| Given text |
Post-weaning diarrhoea (PWD) is a multifactorial disease of newly-weaned piglets that occurs in the first two weeks after weaning. PWD causes growth retardation and increased mortality, resulting in reduced animal welfare and economical damage. The main causative agent of PWD is enterotoxigenic Escherichia coli
expressing F4 fimbriae (F4+ E. coli
).Intervention measures for F4+ E. coli can be aimed at preventing diarrhoea or at preventing transmission and should be evaluated in challenge or transmission studies.In this thesis, transmission of F4+ E. coli was studied and quantified. Factors affecting the population dynamics of this bacterium were investigated in individual piglets and at population level. Special interest was taken in the F4 receptor (F4R), a specific adhesion site for F4+ E. coli in the small intestine. Not all pigs express F4R; pigs with adhesive (F4R+) and non-adhesive brush borders (F4R-) can be distinguished by in vitro adhesion tests.
The set up and analysis of transmission experiments with F4+ E. coli are described in this thesis and a definition of the infectious state based on the shedding patterns of individual animals was developed. No indication was found that reinfection affected the population dynamics of F4+ E. coli .

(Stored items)
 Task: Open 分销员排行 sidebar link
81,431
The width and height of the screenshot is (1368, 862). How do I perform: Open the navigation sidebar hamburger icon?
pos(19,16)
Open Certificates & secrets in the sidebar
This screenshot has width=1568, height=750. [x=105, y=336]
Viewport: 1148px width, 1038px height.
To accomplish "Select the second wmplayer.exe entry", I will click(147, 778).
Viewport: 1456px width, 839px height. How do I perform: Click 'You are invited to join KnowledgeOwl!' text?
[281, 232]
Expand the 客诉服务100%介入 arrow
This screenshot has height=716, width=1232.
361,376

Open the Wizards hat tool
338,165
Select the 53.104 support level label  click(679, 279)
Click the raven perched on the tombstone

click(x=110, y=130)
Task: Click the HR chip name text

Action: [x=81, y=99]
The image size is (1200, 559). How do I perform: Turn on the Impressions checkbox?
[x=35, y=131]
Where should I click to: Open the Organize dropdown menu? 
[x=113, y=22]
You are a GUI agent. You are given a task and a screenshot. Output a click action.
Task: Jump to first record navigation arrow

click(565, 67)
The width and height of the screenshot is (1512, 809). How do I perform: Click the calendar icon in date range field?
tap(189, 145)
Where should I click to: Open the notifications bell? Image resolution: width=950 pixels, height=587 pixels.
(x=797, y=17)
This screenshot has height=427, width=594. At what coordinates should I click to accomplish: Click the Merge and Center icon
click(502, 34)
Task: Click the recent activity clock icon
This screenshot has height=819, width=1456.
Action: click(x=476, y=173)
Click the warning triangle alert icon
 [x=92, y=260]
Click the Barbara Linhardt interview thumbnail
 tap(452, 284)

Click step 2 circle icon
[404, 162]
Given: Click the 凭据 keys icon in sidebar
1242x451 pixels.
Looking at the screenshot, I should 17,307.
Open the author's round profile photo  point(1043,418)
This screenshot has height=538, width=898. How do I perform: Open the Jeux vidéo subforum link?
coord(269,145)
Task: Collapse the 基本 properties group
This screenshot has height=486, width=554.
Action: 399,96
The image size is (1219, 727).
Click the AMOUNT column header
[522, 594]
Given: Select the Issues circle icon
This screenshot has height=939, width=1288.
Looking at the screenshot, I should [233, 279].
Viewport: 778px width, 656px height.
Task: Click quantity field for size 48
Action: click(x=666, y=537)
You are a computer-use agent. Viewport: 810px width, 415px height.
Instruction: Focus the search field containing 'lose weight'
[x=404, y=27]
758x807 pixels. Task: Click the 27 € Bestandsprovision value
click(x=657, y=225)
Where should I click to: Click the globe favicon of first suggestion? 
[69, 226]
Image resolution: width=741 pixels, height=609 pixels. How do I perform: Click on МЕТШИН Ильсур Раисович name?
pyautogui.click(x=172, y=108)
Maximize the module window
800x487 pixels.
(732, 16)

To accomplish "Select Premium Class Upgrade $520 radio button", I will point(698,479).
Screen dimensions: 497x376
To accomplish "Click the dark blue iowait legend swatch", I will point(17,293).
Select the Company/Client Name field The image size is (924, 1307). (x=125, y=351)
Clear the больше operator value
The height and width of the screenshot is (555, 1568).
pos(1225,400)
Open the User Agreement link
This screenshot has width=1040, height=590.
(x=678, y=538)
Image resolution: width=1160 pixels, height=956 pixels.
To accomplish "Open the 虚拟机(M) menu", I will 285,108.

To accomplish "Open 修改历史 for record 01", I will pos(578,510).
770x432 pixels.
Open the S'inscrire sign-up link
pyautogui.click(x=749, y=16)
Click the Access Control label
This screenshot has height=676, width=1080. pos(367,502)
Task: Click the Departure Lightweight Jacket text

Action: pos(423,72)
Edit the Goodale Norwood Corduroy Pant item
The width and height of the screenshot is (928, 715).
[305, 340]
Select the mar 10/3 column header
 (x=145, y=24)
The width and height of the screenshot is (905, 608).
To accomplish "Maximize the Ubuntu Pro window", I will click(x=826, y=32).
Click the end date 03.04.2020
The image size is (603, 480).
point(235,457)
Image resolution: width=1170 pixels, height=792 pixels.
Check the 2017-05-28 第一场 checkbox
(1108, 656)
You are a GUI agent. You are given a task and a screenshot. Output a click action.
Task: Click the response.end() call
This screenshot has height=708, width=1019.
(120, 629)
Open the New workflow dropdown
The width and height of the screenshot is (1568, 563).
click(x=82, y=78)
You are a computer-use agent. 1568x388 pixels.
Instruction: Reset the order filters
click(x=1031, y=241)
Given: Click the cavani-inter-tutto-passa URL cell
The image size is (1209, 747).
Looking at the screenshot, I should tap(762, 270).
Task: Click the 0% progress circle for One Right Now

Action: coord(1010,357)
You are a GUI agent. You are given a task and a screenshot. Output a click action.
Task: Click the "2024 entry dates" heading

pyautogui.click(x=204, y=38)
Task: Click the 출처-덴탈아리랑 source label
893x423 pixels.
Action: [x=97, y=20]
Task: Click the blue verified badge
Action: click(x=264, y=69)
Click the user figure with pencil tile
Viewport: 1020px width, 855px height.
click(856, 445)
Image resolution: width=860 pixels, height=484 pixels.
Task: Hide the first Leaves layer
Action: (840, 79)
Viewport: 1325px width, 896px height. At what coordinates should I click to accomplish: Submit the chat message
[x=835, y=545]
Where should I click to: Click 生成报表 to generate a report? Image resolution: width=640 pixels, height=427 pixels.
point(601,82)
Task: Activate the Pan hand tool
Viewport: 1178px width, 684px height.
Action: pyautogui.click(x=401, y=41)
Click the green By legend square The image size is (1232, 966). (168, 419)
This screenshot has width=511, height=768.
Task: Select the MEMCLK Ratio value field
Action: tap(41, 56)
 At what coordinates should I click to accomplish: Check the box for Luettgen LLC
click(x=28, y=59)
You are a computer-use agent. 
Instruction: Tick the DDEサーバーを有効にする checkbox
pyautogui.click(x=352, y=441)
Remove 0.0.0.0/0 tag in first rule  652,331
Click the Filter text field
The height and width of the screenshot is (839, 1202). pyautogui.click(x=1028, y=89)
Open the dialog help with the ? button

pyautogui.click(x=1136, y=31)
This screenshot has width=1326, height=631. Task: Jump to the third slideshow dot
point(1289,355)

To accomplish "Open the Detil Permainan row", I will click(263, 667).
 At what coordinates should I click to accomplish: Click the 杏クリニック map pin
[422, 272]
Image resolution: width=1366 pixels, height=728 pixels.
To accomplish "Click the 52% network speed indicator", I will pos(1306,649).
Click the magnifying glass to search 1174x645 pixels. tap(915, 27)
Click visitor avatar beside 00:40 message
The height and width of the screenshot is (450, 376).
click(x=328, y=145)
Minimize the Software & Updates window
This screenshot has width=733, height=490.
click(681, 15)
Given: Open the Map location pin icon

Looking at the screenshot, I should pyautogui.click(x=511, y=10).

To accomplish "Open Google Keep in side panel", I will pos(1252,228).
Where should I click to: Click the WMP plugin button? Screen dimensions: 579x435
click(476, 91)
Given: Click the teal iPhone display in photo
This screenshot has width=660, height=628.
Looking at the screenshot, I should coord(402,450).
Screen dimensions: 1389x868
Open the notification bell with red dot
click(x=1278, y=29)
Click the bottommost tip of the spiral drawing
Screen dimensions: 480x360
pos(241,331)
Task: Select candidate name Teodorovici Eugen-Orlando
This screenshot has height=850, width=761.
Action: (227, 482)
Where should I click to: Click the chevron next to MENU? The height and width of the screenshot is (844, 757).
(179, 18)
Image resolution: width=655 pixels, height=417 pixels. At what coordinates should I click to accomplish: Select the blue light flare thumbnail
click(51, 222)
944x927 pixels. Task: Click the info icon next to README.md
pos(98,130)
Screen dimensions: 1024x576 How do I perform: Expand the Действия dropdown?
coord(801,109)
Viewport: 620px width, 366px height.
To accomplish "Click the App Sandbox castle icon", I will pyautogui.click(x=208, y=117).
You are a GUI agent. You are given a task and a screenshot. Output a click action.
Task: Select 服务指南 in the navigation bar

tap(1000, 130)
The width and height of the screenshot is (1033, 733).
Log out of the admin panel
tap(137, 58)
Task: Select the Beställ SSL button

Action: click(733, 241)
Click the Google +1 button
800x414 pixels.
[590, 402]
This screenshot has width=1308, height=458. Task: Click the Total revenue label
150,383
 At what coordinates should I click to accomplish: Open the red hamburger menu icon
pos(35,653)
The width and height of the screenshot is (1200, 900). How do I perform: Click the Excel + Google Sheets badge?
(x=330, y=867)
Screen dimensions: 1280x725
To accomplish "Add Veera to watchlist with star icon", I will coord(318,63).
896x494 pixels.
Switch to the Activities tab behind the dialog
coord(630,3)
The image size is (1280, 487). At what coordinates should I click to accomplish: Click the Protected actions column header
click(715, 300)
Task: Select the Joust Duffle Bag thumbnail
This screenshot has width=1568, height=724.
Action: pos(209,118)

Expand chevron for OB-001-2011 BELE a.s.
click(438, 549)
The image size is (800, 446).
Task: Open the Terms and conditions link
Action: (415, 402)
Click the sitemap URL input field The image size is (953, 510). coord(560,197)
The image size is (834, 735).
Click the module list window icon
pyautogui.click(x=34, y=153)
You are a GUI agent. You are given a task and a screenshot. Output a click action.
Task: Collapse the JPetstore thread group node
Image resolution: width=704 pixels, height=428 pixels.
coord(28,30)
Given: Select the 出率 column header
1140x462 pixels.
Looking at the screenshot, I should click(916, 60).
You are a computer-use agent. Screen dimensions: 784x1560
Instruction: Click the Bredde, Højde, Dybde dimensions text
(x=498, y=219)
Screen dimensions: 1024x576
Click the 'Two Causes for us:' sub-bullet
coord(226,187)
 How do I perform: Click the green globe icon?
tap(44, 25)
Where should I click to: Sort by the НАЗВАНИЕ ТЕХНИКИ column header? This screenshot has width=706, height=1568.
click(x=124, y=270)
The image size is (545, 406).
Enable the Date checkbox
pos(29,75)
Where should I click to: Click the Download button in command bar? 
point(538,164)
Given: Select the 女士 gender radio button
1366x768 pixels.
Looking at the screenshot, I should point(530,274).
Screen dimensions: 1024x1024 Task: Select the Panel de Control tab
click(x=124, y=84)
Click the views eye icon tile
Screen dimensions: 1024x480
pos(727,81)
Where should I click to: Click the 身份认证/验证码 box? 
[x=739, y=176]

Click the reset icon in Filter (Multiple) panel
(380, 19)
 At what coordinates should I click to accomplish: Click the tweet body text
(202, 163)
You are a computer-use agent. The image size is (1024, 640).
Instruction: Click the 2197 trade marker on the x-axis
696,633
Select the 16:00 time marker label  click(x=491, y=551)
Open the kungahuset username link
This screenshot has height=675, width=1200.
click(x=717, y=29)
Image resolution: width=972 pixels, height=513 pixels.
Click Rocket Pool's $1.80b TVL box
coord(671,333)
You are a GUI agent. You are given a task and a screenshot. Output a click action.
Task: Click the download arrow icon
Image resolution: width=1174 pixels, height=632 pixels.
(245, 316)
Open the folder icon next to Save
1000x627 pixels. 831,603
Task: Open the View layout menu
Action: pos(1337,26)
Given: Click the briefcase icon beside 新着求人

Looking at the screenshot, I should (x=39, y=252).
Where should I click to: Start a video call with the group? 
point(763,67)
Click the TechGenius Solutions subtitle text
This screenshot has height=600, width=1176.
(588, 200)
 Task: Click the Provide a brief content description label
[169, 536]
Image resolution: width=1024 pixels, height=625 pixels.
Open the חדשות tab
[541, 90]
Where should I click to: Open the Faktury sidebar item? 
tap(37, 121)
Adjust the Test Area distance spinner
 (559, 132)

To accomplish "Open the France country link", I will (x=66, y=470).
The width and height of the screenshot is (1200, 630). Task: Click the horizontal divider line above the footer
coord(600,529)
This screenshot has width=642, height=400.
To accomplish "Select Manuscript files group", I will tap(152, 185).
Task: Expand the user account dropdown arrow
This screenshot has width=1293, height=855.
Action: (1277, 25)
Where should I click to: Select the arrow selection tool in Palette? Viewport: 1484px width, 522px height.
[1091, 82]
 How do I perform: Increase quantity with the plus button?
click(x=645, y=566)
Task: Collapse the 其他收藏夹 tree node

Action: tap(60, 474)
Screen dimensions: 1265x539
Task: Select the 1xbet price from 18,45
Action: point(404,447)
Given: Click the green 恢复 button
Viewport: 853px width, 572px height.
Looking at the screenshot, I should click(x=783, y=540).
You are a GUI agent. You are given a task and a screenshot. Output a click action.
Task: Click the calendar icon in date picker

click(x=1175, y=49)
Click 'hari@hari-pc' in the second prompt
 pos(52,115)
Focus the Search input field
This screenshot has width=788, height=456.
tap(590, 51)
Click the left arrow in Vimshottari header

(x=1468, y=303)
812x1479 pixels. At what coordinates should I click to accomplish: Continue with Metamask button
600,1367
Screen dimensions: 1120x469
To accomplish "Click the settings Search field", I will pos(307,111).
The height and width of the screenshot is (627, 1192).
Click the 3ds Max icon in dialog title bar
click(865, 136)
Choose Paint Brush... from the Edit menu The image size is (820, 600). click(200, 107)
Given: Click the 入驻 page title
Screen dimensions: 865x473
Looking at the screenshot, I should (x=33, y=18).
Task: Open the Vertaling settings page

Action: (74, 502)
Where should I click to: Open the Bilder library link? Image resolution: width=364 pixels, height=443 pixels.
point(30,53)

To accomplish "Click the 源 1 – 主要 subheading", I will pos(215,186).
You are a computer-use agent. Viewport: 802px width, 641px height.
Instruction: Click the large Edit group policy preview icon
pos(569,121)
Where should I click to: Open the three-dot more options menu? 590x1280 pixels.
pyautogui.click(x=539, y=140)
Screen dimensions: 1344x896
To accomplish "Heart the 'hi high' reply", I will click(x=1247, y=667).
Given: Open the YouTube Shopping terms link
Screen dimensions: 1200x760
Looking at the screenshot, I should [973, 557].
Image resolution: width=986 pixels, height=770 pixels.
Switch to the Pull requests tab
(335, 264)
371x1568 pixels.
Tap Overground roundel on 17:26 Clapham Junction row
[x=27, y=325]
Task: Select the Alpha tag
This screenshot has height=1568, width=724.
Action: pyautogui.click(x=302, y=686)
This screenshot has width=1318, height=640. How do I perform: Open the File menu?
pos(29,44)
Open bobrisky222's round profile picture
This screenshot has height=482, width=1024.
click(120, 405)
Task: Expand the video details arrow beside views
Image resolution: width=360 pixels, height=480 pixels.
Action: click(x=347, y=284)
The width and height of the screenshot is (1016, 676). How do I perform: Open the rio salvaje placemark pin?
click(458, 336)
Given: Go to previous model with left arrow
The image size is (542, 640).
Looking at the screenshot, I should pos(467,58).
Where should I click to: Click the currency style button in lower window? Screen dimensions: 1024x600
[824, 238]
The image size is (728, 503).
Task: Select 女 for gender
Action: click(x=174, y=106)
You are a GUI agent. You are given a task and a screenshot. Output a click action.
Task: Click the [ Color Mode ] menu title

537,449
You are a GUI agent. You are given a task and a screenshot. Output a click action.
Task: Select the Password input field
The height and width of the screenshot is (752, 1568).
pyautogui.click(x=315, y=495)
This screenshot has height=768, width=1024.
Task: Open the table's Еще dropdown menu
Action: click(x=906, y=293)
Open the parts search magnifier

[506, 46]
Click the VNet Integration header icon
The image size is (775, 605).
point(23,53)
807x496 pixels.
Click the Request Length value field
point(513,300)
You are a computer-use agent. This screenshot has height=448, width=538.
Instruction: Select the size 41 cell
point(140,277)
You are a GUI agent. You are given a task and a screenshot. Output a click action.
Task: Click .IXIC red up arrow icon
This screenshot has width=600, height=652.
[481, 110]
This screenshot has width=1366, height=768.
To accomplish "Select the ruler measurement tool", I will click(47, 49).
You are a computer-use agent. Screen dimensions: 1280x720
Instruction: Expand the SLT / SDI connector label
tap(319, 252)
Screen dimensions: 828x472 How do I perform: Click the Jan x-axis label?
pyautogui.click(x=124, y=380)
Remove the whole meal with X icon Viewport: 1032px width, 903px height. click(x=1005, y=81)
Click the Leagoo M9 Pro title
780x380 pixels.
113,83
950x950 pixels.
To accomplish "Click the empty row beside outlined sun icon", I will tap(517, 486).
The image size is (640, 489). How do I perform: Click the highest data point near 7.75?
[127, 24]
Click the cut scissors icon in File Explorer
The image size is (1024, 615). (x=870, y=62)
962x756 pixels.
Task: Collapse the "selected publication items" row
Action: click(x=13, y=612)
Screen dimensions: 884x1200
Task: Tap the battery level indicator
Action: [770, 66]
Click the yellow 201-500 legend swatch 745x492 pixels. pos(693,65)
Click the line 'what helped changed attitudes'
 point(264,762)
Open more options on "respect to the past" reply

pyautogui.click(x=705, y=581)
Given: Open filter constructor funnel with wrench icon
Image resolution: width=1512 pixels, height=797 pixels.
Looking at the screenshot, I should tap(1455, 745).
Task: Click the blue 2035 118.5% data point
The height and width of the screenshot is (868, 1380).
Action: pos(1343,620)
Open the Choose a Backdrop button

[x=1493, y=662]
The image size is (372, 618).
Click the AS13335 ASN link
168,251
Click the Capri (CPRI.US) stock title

| Required action 1 |
Summarize the passage on F4+ E. coli transmission in two sentences.
| Required action 2 |
Go on with the passage on F4+ E. coli transmission, picking up after its final sentence.
The stored entries play no part in the work here and can be set aside.

| Task answer 1 |
Post-weaning diarrhea is a multifactorial disease of newly weaned piglets that slows growth and raises mortality, and its main cause is enterotoxigenic Escherichia coli expressing F4 fimbriae. The thesis studied and quantified transmission of this bacterium, with special attention to the F4 receptor in the small intestine, and found no indication that reinfection affected its population dynamics.

| Task answer 2 |
F4R+ piglets were found to be more susceptible to become infectious than F4R- piglets. It was concluded that the F4R status of the pig has a strong effect on the population dynamics of F4+ E. coli . The F4R status should therefore be used as a co-variate in the statistical analysis of F4 + E. coli intervention studies, both in challenge and transmission studies.The level of transmission is mainly dependent on the fraction of F4R+ piglets in the population.By reducing the fraction of F4R+ piglets in the population to <0.09 large outbreaks of F4+ E. coli will be prevented.
The heterogeneity in susceptibility may serve as a point of departure to control F4+ E. coli by selective breeding for F4R- pigs. With a simple discrete model, it was illustrated that selective breeding for F4R- piglets by using F4R- boars, is an effective way to reduce the fraction of F4R+ piglets in the population, given the presence of a sensitive F4R status test.